◆ **TEXTAUSZUG**:
Im Magazin der Süddeutschen Zeitung gibt es eine Kolumne mit dem Titel: „Das Beste aus aller Welt“. Dazu gehörte nach Meinung des Autors Axel Hacke vor kurzem auch die „Aufführung“ des längsten Musikstückes der Welt, das Orgelstück „Organ 2/ASLSP“ (1987) von John Cage. Es ist dem großen Organisten Gerd Zacher gewidmet, der es 1987 mit einer Dauer von 29 Minuten uraufgeführt hat.
Im Rahmen einer Orgeltagung 1997 in Trossingen ist vor dreizehn Jahren die für viele verrückte Idee entstanden, die Interpretationsanweisung „As slow as possible“ in die klingende Tat umzusetzen. Dieser relativen Anweisung sind bei allen Instrumenten natürliche Grenzen gesetzt: die des Verklingens eines Tones. Nur bei der Orgel ist die dauerhafte Luftzufuhr möglich und man einigte sich auf 639 Jahre. Ausgangspunkt war die Jahrtausendwende 2000, 639 Jahre zurück wurde 1361 die wahrscheinlich erste zwölftönige Orgel von Nicolaus Faber für den Halberstädter Dom fertig gestellt. Die Klangwechsel des genau notierten akkordischen Stückes dauern zwischen einem Monat – eine Vorschlagsnote – und drei Jahren – Viertel- und halbe Noten.

◆ **DATENSÄTZE**:

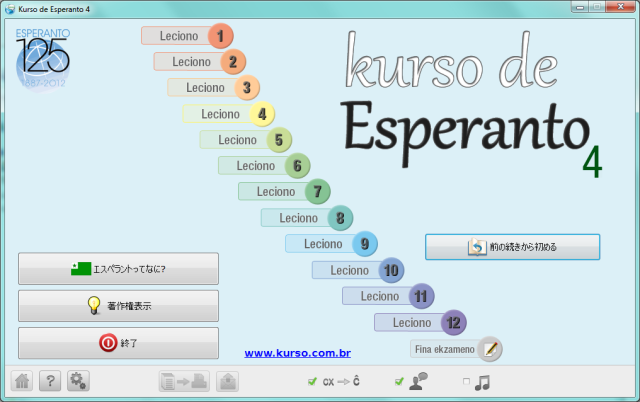The width and height of the screenshot is (640, 402).
Task: Click the number 12 circle badge
Action: pyautogui.click(x=454, y=322)
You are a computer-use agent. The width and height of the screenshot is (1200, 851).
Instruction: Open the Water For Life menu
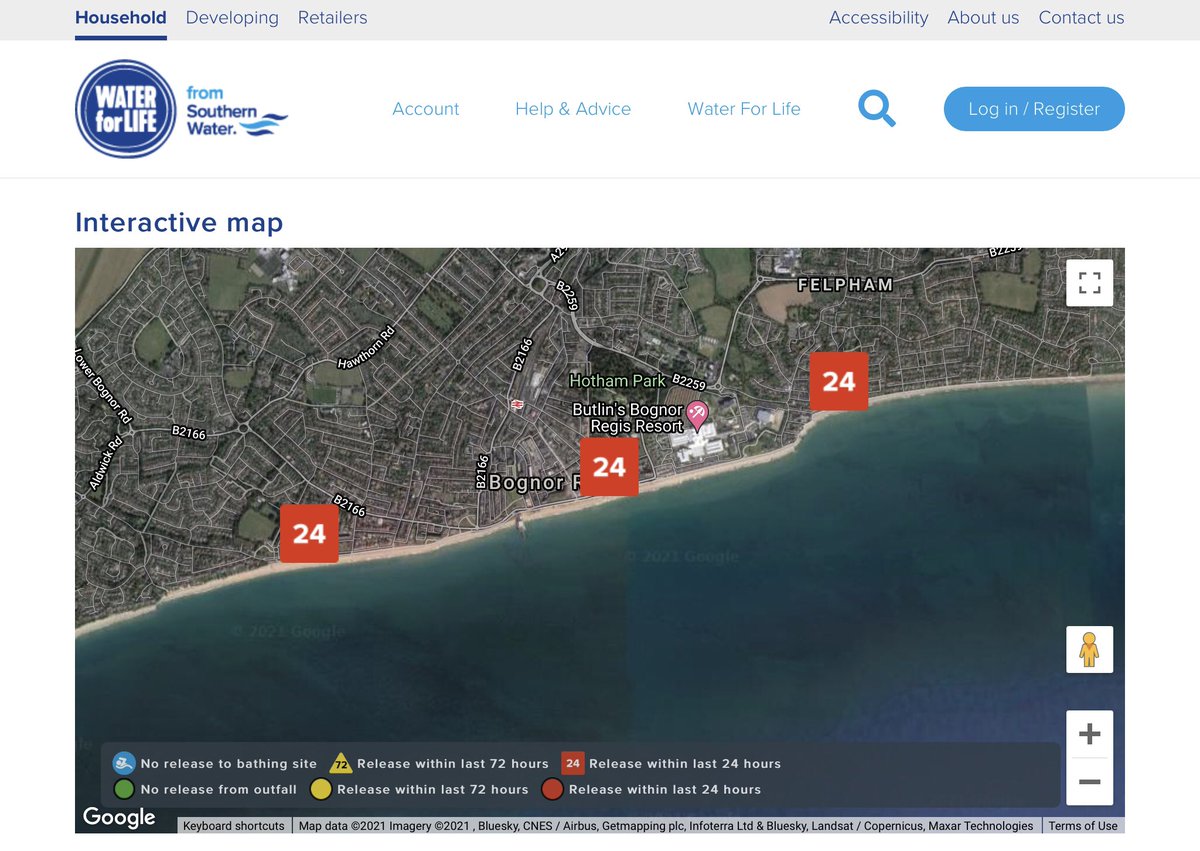[744, 109]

◆ **AUFGABEN**:
1. Stimmen diese Aussagen mit dem Text über das Orgelstück von John Cage überein? (a) Gerd Zacher hat das Stück 1987 uraufgeführt. (b) Die Idee zur langsamen Aufführung entstand bei einer Orgeltagung in Halberstadt. (c) Man hat sich auf eine Dauer von 639 Jahren geeinigt. Antworte jeweils mit Ja oder Nein und zitiere die entscheidenden Worte aus dem Text genau.
2. Schreib den Teil aus dem Text über das Orgelstück von John Cage Wort für Wort ab, der zwischen „Im Magazin der“ und „Minuten uraufgeführt hat.“ steht, beide eingeschlossen.
3. Schreib den Text über das Orgelstück von John Cage nach seinem letzten Satz weiter.

◆ **LÖSUNGEN**:
1.
(a) Ja: „der es 1987 mit einer Dauer von 29 Minuten uraufgeführt hat“
(b) Nein: „Im Rahmen einer Orgeltagung 1997 in Trossingen“
(c) Ja: „man einigte sich auf 639 Jahre“

2.
Im Magazin der Süddeutschen Zeitung gibt es eine Kolumne mit dem Titel: „Das Beste aus aller Welt“. Dazu gehörte nach Meinung des Autors Axel Hacke vor kurzem auch die „Aufführung“ des längsten Musikstückes der Welt, das Orgelstück „Organ 2/ASLSP“ (1987) von John Cage. Es ist dem großen Organisten Gerd Zacher gewidmet, der es 1987 mit einer Dauer von 29 Minuten uraufgeführt hat.

3.
Die dafür gebaute kleine, manuell nicht spielbare Orgel wurde in der leer stehenden romanischen Burchardi-Kirche installiert und der Klang in der ruinenhaften, zerfallenden Kirche ergibt eine Spannung über den Begriff Zeit, dem sich kaum einer entziehen kann. So verzeichnet die John-Cage-Orgelstiftung Halberstadt inzwischen bis zu zehn tausend Besuchern pro Jahr. In Halberstadt kennt jeder Bäcker und jeder Taxifahrer das Projekt.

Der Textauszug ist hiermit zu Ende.